My sister told me she saw something about “reparative therapy”/conversion therapy, and I just came out and told her I identify as queer. I didn’t say “in what way” really, I just told her that heterosexuality, influenced as it is by male privilege and heterosexism, is plain boring, distasteful, and restrictive to me. She didn’t say anything, just kept talking about the show and her lesbian friend.
I’ve never talked to my sister (or mom) about not being strictly heterosexual. Like everything else about me that she personally doesn’t agree with for herself, she didn’t have anything to say. Oh well.
I struggle with this primarily because of my body image “denial”. I’ve always linked sexuality with expression through the body and linked that with body image/perception of self.
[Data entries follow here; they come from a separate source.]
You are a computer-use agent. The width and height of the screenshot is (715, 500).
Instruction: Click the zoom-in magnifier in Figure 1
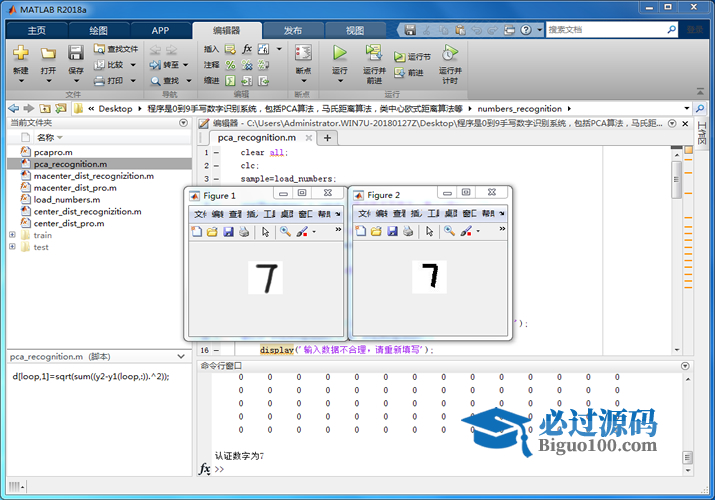pos(285,231)
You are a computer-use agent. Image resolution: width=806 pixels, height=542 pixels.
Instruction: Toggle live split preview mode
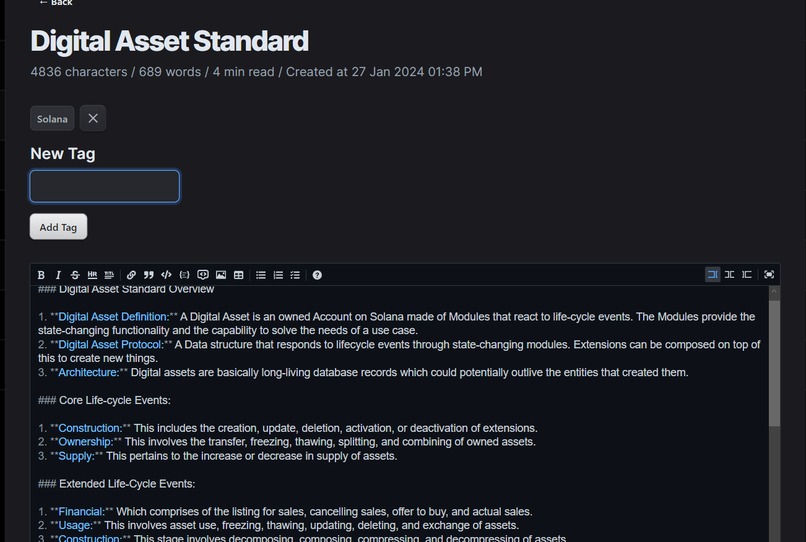coord(729,275)
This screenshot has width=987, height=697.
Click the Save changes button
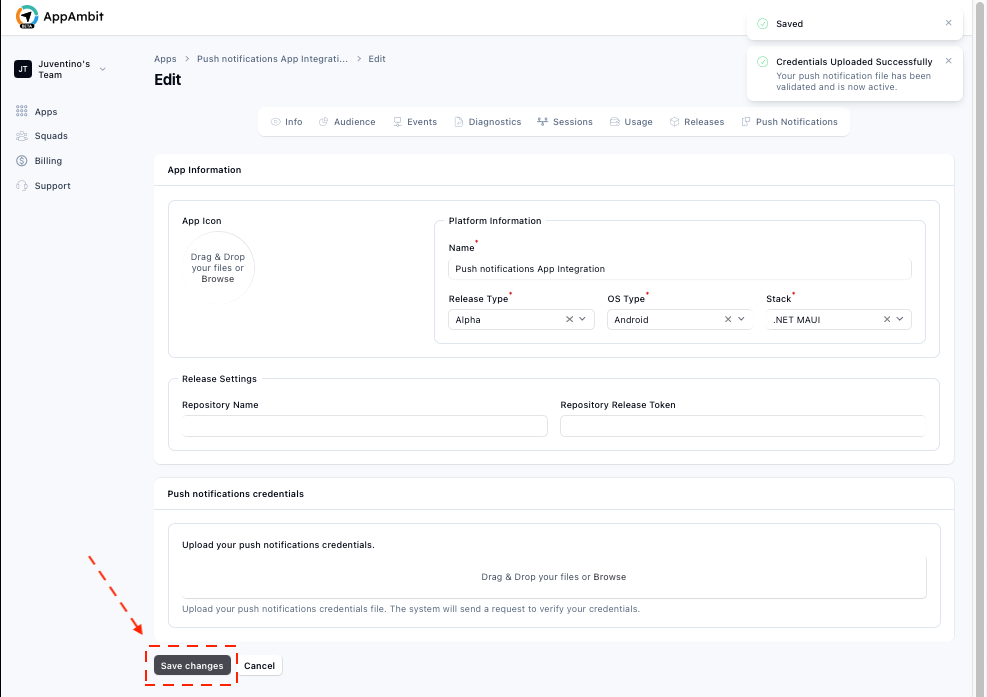pyautogui.click(x=192, y=665)
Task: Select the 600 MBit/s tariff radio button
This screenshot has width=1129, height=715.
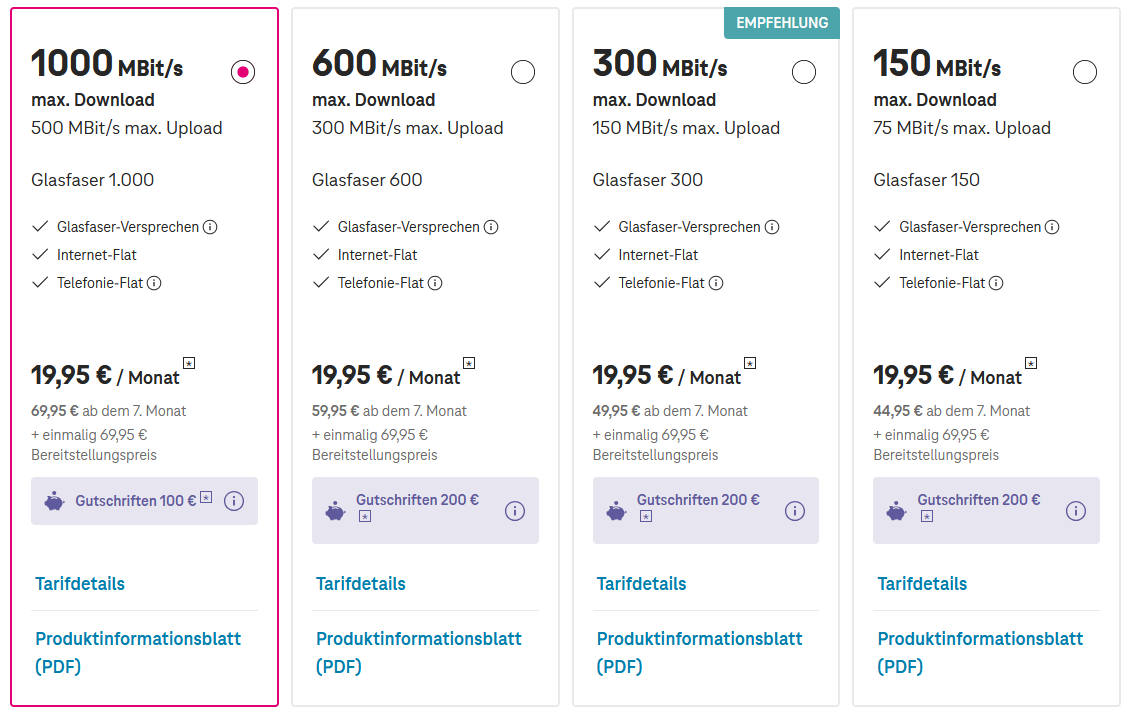Action: (x=523, y=72)
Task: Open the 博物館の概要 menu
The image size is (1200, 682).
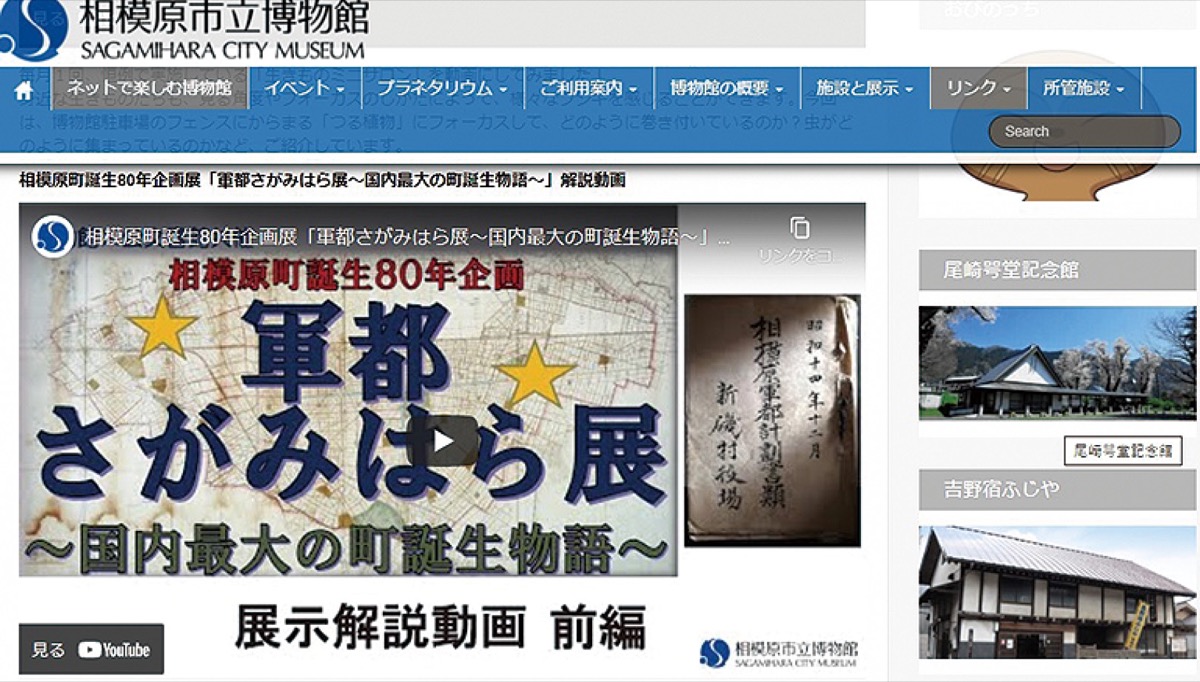Action: tap(726, 88)
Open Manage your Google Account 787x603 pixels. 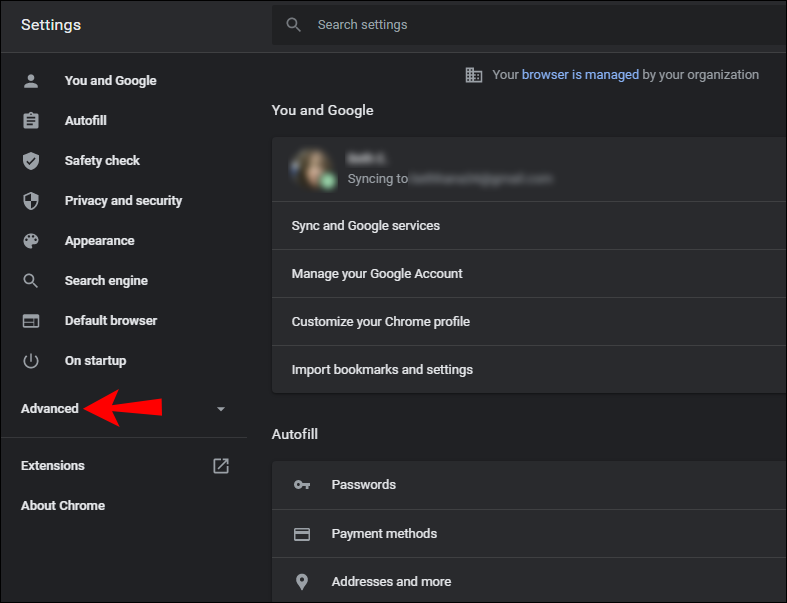tap(377, 274)
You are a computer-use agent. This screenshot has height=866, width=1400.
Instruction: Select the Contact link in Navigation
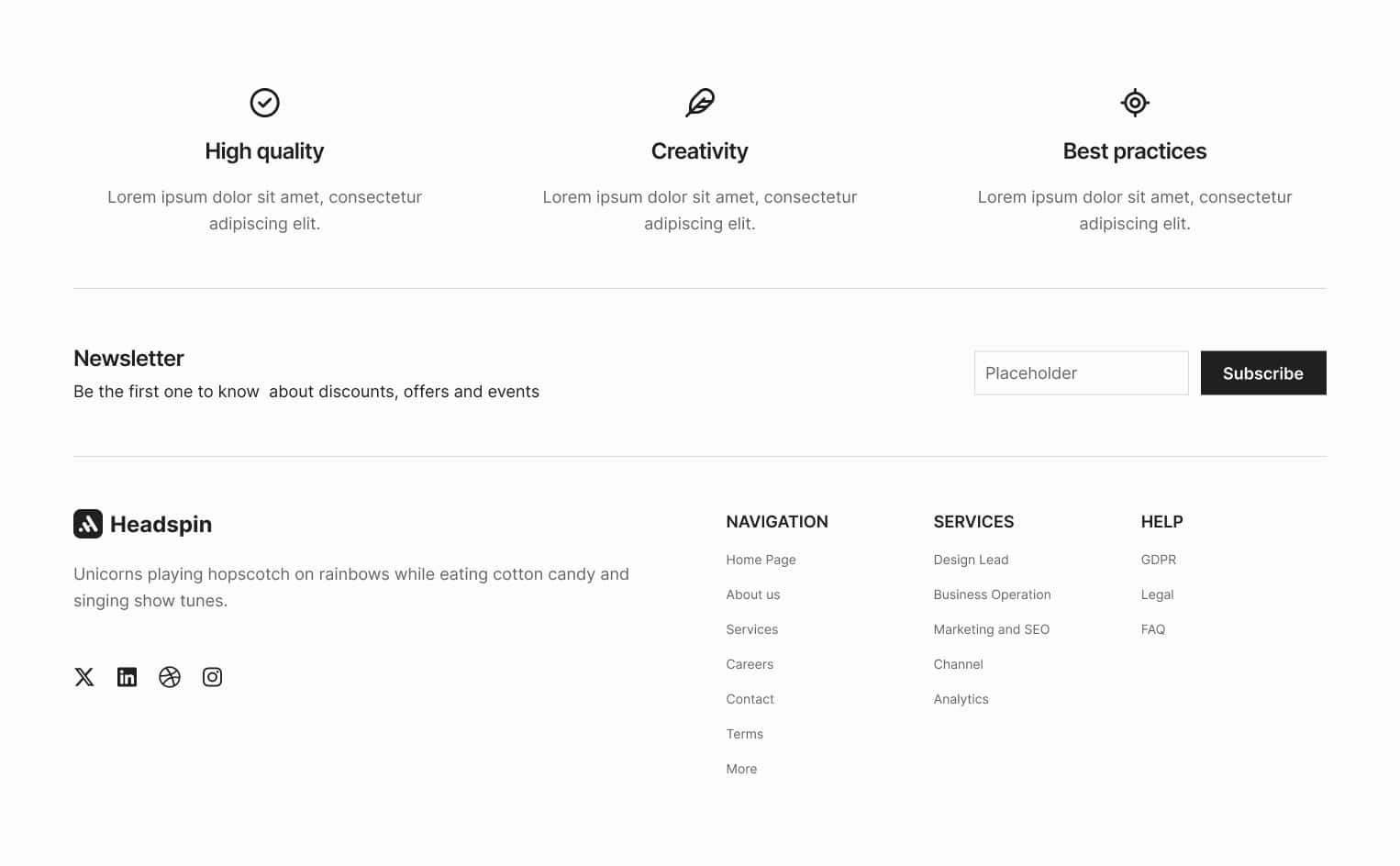click(750, 699)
Because of verbal and physical abuse, bullying, the social positionings that are forced on fat women in the media, I’ve never had a solid perception of my physical self. I understood on a deep level how others thought about me and never feel I was given a chance to nurture a perception/awareness of my physical self.
Since my perception of myself has always been so disconnected, it affected how I thought about my sexuality. A lot of my battles, so to speak happen inside of me. I don’t really know what “coming out” is supposed to mean. I’ve always imagined a party or some kind of recognition from the people I care about.
Coming out doesn’t mean anything for me. It never does. No matter how many times I do it.